WHAT THE TASK ASKS >>
Lines outside the range are not wanted. Give again exactly the lines between the line holding "Where should I click to: Enable" and the line holding "Pick the light", inclusive, from the listing below.

MATERIAL SUPPLIED >>

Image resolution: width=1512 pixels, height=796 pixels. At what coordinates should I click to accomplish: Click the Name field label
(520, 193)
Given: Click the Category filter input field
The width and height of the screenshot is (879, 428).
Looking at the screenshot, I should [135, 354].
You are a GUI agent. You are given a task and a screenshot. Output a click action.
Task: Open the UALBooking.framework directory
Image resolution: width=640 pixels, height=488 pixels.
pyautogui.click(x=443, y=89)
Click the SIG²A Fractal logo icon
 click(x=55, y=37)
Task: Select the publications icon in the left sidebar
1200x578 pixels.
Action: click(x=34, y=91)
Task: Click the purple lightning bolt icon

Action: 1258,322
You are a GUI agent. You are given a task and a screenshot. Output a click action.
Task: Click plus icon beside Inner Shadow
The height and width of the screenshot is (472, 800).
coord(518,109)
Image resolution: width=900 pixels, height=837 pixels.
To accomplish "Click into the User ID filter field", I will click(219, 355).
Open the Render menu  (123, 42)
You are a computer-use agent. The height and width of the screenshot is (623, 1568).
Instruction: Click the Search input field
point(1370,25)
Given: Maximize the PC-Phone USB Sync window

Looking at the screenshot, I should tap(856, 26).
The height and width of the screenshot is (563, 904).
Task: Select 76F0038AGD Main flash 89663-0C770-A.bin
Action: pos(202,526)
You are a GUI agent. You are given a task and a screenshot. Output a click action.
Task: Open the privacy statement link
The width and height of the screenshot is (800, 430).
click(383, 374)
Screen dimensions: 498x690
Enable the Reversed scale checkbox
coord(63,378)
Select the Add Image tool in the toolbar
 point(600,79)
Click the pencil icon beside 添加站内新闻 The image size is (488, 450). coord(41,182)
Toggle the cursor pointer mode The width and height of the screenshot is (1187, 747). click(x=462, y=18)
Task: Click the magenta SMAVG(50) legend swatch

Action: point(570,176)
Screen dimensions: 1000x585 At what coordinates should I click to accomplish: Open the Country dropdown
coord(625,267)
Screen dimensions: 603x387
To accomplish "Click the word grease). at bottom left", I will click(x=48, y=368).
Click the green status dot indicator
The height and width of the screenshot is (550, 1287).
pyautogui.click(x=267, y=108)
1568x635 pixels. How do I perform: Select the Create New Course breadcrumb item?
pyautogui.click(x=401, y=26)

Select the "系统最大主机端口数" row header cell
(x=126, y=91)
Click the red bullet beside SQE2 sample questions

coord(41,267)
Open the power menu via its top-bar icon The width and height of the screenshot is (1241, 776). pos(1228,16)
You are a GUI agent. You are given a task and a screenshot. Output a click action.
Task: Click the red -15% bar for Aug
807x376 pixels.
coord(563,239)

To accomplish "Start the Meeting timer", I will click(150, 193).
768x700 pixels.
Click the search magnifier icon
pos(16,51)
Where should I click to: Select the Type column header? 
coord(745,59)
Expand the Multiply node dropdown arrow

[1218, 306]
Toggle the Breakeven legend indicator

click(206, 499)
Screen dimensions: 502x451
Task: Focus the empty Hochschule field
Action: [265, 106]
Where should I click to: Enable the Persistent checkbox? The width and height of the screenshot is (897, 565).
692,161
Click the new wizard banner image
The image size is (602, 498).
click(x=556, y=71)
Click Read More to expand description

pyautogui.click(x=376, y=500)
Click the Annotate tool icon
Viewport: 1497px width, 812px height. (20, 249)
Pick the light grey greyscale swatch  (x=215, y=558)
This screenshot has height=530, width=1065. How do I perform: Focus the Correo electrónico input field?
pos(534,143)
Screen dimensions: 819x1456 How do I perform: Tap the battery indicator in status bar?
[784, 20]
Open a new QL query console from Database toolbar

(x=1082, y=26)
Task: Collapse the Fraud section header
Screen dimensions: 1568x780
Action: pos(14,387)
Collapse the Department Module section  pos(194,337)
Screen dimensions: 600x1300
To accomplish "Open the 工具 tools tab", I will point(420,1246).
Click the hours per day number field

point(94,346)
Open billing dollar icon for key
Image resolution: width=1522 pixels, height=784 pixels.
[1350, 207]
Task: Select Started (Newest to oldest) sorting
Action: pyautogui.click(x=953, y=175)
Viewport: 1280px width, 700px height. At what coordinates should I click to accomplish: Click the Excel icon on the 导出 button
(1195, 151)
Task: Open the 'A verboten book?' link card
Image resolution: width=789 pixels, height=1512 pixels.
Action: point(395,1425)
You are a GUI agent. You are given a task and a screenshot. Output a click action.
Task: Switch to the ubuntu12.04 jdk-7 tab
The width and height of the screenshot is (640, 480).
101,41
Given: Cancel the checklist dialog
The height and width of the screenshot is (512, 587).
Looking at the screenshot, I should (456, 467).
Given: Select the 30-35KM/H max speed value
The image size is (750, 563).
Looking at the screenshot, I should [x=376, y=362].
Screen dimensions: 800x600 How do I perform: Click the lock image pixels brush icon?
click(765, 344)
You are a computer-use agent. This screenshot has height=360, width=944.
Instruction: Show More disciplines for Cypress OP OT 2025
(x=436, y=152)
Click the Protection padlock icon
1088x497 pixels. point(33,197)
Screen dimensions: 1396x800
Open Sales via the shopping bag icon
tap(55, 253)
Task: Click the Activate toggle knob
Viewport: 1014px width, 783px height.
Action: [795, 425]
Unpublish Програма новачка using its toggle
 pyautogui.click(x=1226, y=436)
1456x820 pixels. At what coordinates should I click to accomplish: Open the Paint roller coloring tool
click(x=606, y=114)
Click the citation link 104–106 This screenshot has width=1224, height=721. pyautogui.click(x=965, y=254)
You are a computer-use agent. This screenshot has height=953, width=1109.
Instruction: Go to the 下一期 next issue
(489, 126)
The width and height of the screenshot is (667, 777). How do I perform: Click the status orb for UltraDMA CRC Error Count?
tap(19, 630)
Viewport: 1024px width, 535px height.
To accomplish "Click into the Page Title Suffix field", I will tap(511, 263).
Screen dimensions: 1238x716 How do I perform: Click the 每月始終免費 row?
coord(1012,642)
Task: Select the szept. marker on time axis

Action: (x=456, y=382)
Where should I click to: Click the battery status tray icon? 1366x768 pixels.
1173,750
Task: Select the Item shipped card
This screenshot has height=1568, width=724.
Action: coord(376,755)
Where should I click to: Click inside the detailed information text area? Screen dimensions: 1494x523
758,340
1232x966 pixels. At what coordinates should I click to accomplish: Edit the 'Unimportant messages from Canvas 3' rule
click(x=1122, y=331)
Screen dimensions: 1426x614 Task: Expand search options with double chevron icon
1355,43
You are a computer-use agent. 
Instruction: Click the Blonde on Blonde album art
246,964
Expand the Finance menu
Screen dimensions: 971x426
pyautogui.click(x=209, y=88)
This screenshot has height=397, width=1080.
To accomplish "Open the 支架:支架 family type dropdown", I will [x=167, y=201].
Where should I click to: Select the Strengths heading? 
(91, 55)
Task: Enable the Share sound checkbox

TASK RESPONSE >>
Where should I click to: Enable the Persistent checkbox? The width and height of the screenshot is (897, 565).
692,161
Click the new wizard banner image
The image size is (602, 498).
click(x=556, y=71)
Click Read More to expand description

pyautogui.click(x=376, y=500)
Click the Annotate tool icon
Viewport: 1497px width, 812px height. (20, 249)
Pick the light grey greyscale swatch  (x=215, y=558)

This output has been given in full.